2.3 Bij memorie van antwoord heeft [A] Beheer de grieven bestreden en heeft zij bewijs aangeboden en een aantal producties in het geding gebracht. Zij heeft geconcludeerd dat het hof de vorderingen van Grand Holding zal afwijzen, met bekrachtiging van het vonnis waarvan beroep voor zover nodig onder aanvulling of verbetering van gronden, behoudens de in het incidenteel appel gevorderde vernietiging, met veroordeling van Grand Holding in de werkelijke kosten van het principaal hoger beroep bij uitvoerbaar bij voorraad te verklaren arrest.
2.4 Bij dezelfde memorie heeft [A] Beheer incidenteel hoger beroep ingesteld tegen het vonnis en heeft zij daartegen vier grieven aangevoerd en toegelicht, heeft zij bewijs aangeboden en een aantal producties in het geding gebracht. [A] Beheer heeft gevorderd dat het hof dat vonnis zal vernietigen voor wat betreft:
- de toewijzing van de vordering van Grand Holding tot betaling van € 16.764,-- (ter zake van de debiteurenpost Delimax);
- de toewijzing van de vordering van Grand Holding tot betaling van € 4.070,-- (ter zake van de post crediteuren);
- de afwijzing van het beroep van [A] Beheer op verrekening;
- de afwijzing van de vordering van [A] Beheer ter zake van de werkelijke proceskosten;
- de toewijzing van de vordering van Grand Holding met betrekking tot de proceskosten ad € 6.551,28 en de beslagkosten ad € 2.448,17,
met veroordeling van Grand Holding in de werkelijke kosten van het incidenteel appel bij uitvoerbaar bij voorraad te verklaren arrest.
2.5. Bij memorie van antwoord in het incidenteel hoger beroep heeft Grand Holding verweer gevoerd en geconcludeerd dat het hof de grieven zal afwijzen en het vonnis, voor zover daartegen door Grand Holding geen grieven zijn gericht, zal bekrachtigen zo nodig met verbetering en/of aanvulling van gronden, met veroordeling van [A] Beheer in de kosten van het incidenteel hoger beroep.
2.6 Vervolgens hebben partijen de stukken voor het wijzen van arrest aan het hof overgelegd.
2.7 Ten slotte heeft het hof arrest bepaald.
Als enerzijds gesteld en anderzijds erkend dan wel niet of onvoldoende weersproken en op grond van de in zoverre niet bestreden inhoud van overgelegde producties staan tussen partijen in hoger beroep de door de rechtbank in het vonnis van 25 oktober 2006 onder 2.1 t/m 2.6 vermelde feiten vast.
4. De motivering van de beslissing
4.1 Het gaat in dit geding, kortweg, om het volgende.
Volgens een overnameovereenkomst van 11 juni 2003 (hierna: de overeenkomst) heeft [B] B.V. te [vestigingsplaats] (hierna: [B]) van [A] Beheer gekocht en aanvaard alle geplaatste aandelen van (voorheen) [A] Groothandel B.V. (hierna: de Vennootschap) tegen een prijs van € 45,38 per aandeel, neerkomende op een bedrag van € 1.158.394,-- in totaal.

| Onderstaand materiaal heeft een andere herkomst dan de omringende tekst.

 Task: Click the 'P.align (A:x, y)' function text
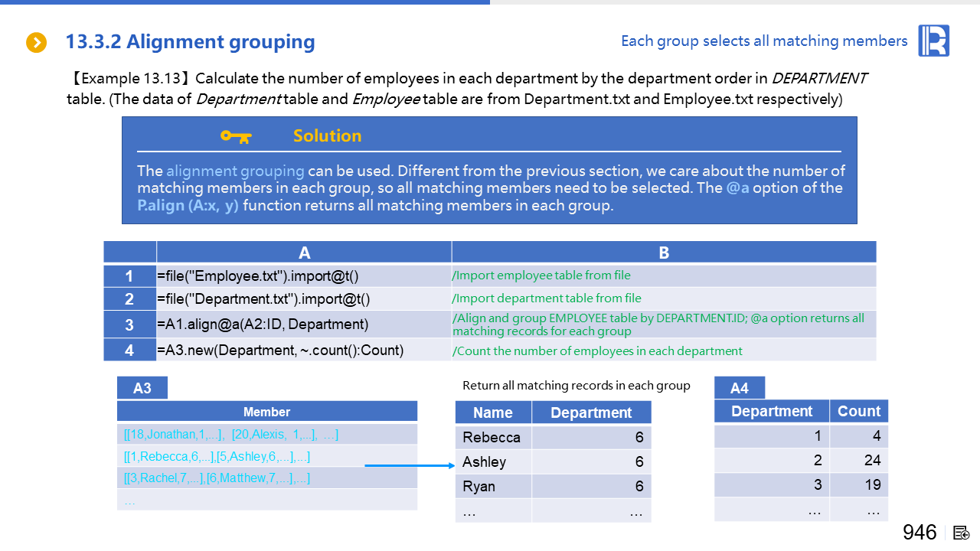[x=188, y=205]
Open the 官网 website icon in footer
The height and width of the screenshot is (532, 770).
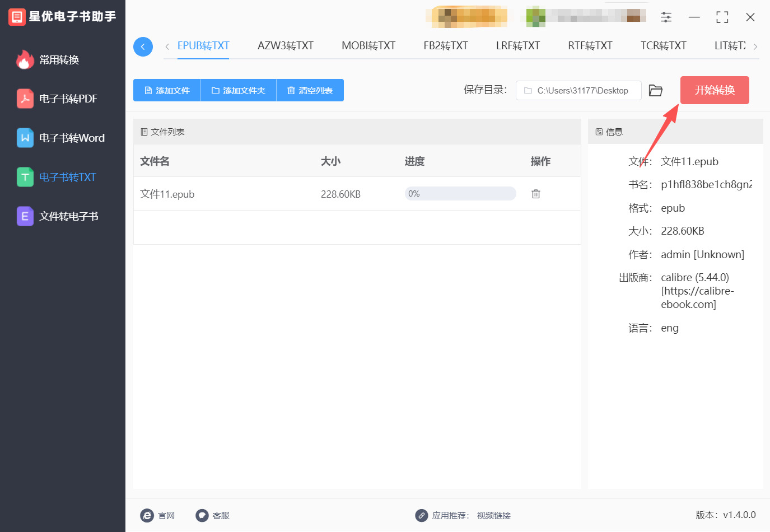147,515

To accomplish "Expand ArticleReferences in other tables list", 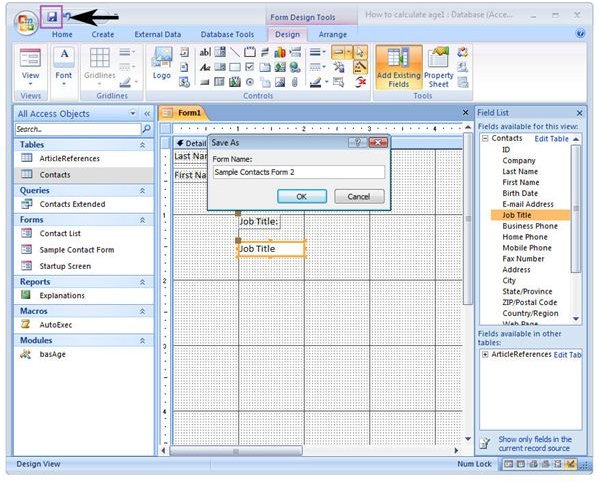I will pyautogui.click(x=485, y=354).
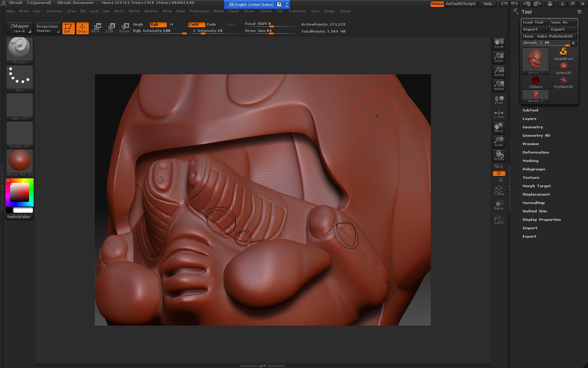588x368 pixels.
Task: Toggle Transp transparency mode
Action: [x=499, y=205]
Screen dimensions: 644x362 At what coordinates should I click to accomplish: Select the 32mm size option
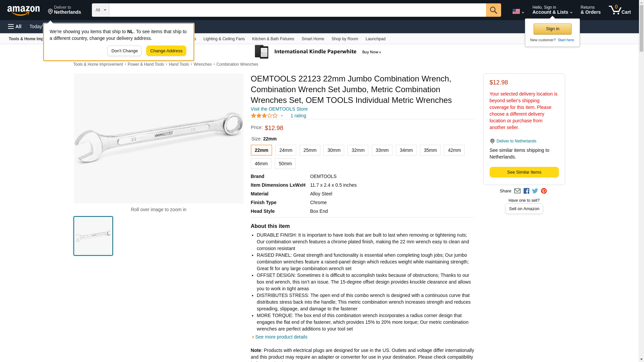coord(358,150)
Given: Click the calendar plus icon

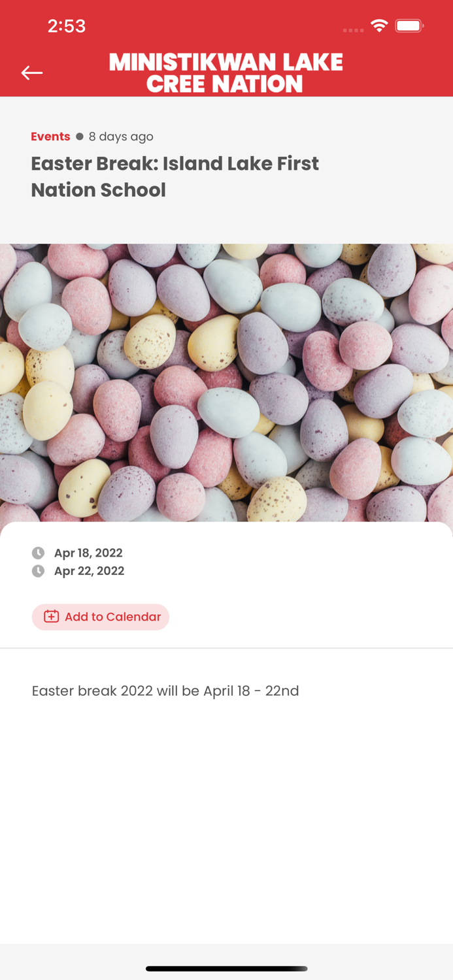Looking at the screenshot, I should 51,617.
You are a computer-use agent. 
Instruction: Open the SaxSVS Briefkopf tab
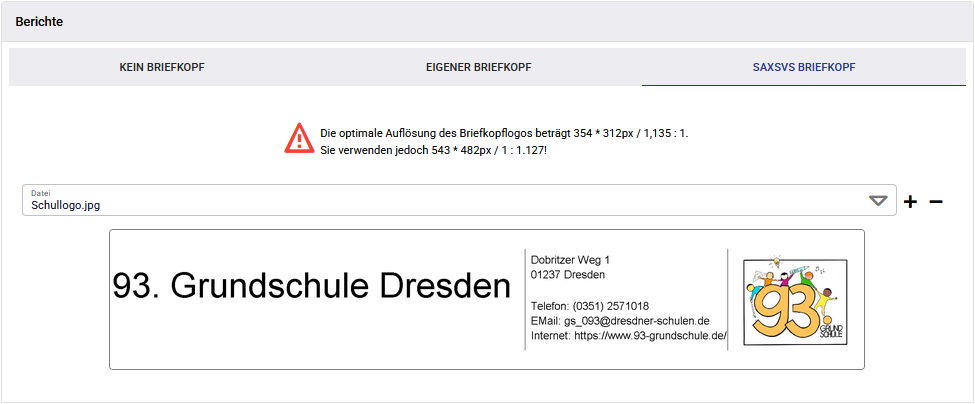(x=803, y=68)
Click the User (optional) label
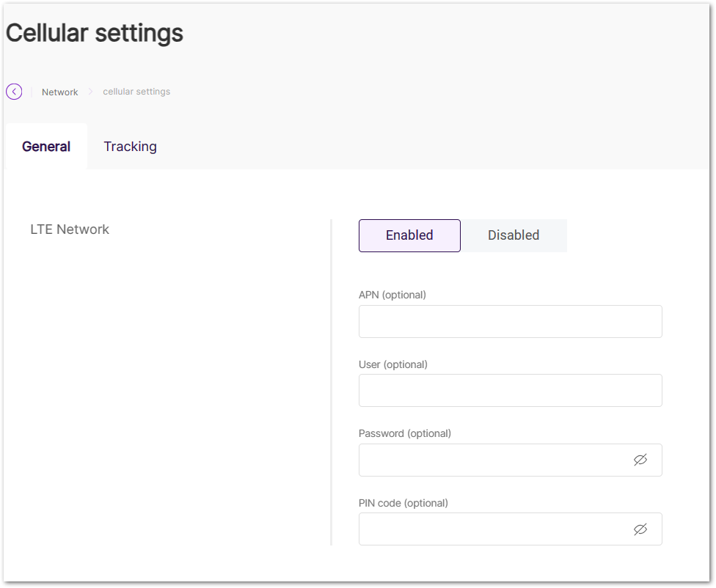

Aan de desbetreffende overname is op grond van een intentieverklaring van 29 maart 2003 een in opdracht van [B] uitgevoerd due diligence onderzoek vooraf gegaan. Ter zake van de totstandkoming onderscheidenlijk uitvoering van de overeenkomst zijn tussen partijen problemen ontstaan. Meer in het bijzonder zou [A] Beheer met betrekking tot een aantal kwesties onjuiste mededelingen hebben gedaan dan wel relevante informatie hebben verzwegen. Op grond daarvan vordert Grand Holding, aan wie [B] haar desbetreffende vorderingsrechten bij akte van 15 november 2004 heeft overgedragen, kortweg, ontbinding dan wel vernietiging van de overeenkomst met aanvullende schadevergoeding, althans schadevergoeding wegens tekortschieten in de nakoming van de overeenkomst, althans wegens bedrog dan wel onrechtmatige daad, alles te vermeerderen met de wettelijke rente en eventueel nader op te maken bij staat en te vereffenen volgens de wet, met veroordeling van [A] Beheer in de kosten van de procedure. [A] Beheer betwist een en ander. Zij ontkent [B] onjuist of onvolledig te hebben geïnformeerd. Zij voert tevens aan dat Grand Holding, althans [B], die daartoe bij het uitgevoerde due diligence onderzoek voldoende gelegenheid heeft gehad, zelf onvoldoende onderzoek heeft verricht.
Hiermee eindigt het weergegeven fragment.